Solitude of Self – Jake Berman

Stanton’s use of religious imagery is much heavier than a modern feminist’s would likely be. Now, many view biblical texts as being against many of the modern ideas of feminism. Being written thousands of years ago, women played a very different role in society than they do today (as well as than they did in 1892), where they were subjected to men’s will. However, it is not as contradictory for Stanton to use religious imagery in her speech. Her view that everyone is essentially on their own in the world, each on our own journey through life (and death) evokes religious ideals throughout, and makes for a very strong argument. One section particularly stood out to me:

“Whatever the theories may be of woman’s dependence on man, in the supreme
moments of her life, he cannot bear her burdens. Alone she goes to the gates of
death to give life to every man that is born into the world; no one can share her
fears, no one can mitigate her pangs; and if her sorrow is greater than she can bear, alone she passes beyond the gates into the vast unknown.” (6)

This passage’s religious symbology of the “gates of death” are used to really point out not only how solitary everyone’s journey through life, but to show how noble a woman’s role is. Childbirth is not just part of ones role as a woman, but is rather facing death in the face.

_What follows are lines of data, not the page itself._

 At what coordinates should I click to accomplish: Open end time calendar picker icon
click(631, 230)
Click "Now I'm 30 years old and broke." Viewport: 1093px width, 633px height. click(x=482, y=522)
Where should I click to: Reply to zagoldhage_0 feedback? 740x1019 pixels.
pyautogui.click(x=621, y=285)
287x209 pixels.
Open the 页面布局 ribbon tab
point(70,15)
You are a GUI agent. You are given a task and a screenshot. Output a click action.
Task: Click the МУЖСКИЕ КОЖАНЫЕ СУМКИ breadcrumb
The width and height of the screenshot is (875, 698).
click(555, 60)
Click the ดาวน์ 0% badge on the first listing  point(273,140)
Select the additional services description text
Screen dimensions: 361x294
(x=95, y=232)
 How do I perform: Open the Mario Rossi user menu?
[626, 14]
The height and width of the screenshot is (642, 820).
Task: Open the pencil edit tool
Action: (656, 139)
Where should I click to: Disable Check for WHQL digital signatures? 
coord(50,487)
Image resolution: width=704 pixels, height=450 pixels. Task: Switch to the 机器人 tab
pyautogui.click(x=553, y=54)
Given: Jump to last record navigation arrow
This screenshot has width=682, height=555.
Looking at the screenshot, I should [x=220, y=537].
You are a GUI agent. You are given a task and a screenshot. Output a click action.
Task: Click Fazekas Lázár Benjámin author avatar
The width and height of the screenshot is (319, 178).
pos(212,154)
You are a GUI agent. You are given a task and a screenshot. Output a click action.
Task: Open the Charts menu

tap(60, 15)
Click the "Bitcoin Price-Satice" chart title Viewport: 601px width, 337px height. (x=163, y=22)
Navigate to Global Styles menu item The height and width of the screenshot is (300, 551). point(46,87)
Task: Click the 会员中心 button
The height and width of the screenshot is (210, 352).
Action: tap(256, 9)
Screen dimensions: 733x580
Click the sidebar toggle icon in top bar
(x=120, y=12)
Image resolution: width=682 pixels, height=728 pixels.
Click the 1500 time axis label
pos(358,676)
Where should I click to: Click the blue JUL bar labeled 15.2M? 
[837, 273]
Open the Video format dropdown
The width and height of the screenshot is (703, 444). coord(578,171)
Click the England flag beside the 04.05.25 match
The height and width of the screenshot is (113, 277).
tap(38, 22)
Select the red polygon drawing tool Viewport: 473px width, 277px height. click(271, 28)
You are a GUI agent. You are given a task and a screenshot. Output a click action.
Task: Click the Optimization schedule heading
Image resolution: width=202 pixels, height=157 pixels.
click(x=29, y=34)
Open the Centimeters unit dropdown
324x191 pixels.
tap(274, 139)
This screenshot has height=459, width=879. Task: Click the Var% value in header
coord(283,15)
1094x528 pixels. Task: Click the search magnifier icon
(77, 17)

She also uses religious imagery in softer, yet just as rhetorically powerful ways, with her anecdote about, “the little girl who helped to dress a Christmas tree for the
children of the family in which she served,” (3) in which she, though she decorated the tree, did not receive any gifts, and was left with the solitary feeling that threads throughout the speech. Her use of religious rhetoric, which goes as far as quoting Jesus himself, makes her arguments very powerful for her audience, at a time when Americans were becoming even more drawn to religion as a way of reaching social change.

The most strikingly powerful part, I must say, is her concluding sentence, which I think warrants repetition: “Who, I ask you, can take, dare take on himself the rights,
the duties, the responsibilities of another human soul?” (9)

One thought on “Solitude of Self – Jake Berman

  1. I agree completely with your thoughts on the content of this speech when compared to the rhetoric of modern-day feminists. After the lecture on Christianity influencing American politics and reform movements, this connection makes sense given the time period. It is still interesting to contrast this to the modern feminism movement, however, so get a sense of how the paradigm has shifted in the 100+ years since Stanton pleaded for women’s suffrage.
    More so, however, I want to build on and expand your points about religion. I feel that the arguments Stanton could be framed by any number of social issues of the time, not just the lens of feminism. With religion being a way to reach all around social change, the idea that every man comes into the world on his own and leaves the world his own person. Stanton herself states that once we understand the importance of the solitude of self, “we can…appreciate the loss to a nation when any large class of the people is uneducated and unrepresented.” Had women’s suffrage been already addressed by the time Stanton came to give her speech, it would have been just as meaningful in the quest for equality of immigrants, the poor, or perhaps even the increasingly vote deprived blacks of America.